┌─ Data supplied
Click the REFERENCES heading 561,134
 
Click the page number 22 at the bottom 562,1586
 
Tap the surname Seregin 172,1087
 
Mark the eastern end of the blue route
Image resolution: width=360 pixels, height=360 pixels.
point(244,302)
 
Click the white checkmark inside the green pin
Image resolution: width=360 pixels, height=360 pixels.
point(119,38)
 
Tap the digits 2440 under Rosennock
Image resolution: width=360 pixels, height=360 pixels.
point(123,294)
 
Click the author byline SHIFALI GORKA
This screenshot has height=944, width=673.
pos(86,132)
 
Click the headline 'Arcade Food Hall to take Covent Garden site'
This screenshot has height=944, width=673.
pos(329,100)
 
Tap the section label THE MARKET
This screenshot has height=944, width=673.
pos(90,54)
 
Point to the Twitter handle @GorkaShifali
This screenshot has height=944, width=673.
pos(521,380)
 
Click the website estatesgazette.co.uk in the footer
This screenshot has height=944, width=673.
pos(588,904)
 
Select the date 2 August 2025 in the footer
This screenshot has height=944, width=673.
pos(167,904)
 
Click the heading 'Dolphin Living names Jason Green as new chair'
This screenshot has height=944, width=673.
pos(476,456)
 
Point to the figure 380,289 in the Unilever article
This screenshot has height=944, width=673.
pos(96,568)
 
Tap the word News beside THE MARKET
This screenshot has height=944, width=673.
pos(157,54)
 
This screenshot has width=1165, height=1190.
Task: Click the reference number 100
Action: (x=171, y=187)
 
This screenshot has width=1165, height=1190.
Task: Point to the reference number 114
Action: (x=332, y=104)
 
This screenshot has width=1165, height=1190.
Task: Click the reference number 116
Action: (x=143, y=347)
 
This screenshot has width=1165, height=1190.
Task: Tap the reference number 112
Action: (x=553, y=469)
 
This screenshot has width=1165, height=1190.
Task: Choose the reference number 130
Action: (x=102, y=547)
└─
### To do
Please update the listing above by replacing each "reference number" with "citation number", leaving every other part unchanged.

### Output for this exercise
Click the REFERENCES heading 561,134
 
Click the page number 22 at the bottom 562,1586
 
Tap the surname Seregin 172,1087
 
Mark the eastern end of the blue route
Image resolution: width=360 pixels, height=360 pixels.
point(244,302)
 
Click the white checkmark inside the green pin
Image resolution: width=360 pixels, height=360 pixels.
point(119,38)
 
Tap the digits 2440 under Rosennock
Image resolution: width=360 pixels, height=360 pixels.
point(123,294)
 
Click the author byline SHIFALI GORKA
This screenshot has height=944, width=673.
pos(86,132)
 
Click the headline 'Arcade Food Hall to take Covent Garden site'
This screenshot has height=944, width=673.
pos(329,100)
 
Tap the section label THE MARKET
This screenshot has height=944, width=673.
pos(90,54)
 
Point to the Twitter handle @GorkaShifali
This screenshot has height=944, width=673.
pos(521,380)
 
Click the website estatesgazette.co.uk in the footer
This screenshot has height=944, width=673.
pos(588,904)
 
Select the date 2 August 2025 in the footer
This screenshot has height=944, width=673.
pos(167,904)
 
Click the heading 'Dolphin Living names Jason Green as new chair'
This screenshot has height=944, width=673.
pos(476,456)
 
Point to the figure 380,289 in the Unilever article
This screenshot has height=944, width=673.
pos(96,568)
 
Tap the word News beside THE MARKET
This screenshot has height=944, width=673.
pos(157,54)
 
This screenshot has width=1165, height=1190.
Task: Click the citation number 100
Action: (x=171, y=187)
 
This screenshot has width=1165, height=1190.
Task: Point to the citation number 114
Action: (x=332, y=104)
 
This screenshot has width=1165, height=1190.
Task: Click the citation number 116
Action: (x=143, y=347)
 
This screenshot has width=1165, height=1190.
Task: Tap the citation number 112
Action: (x=553, y=469)
 
This screenshot has width=1165, height=1190.
Task: Choose the citation number 130
Action: (x=102, y=547)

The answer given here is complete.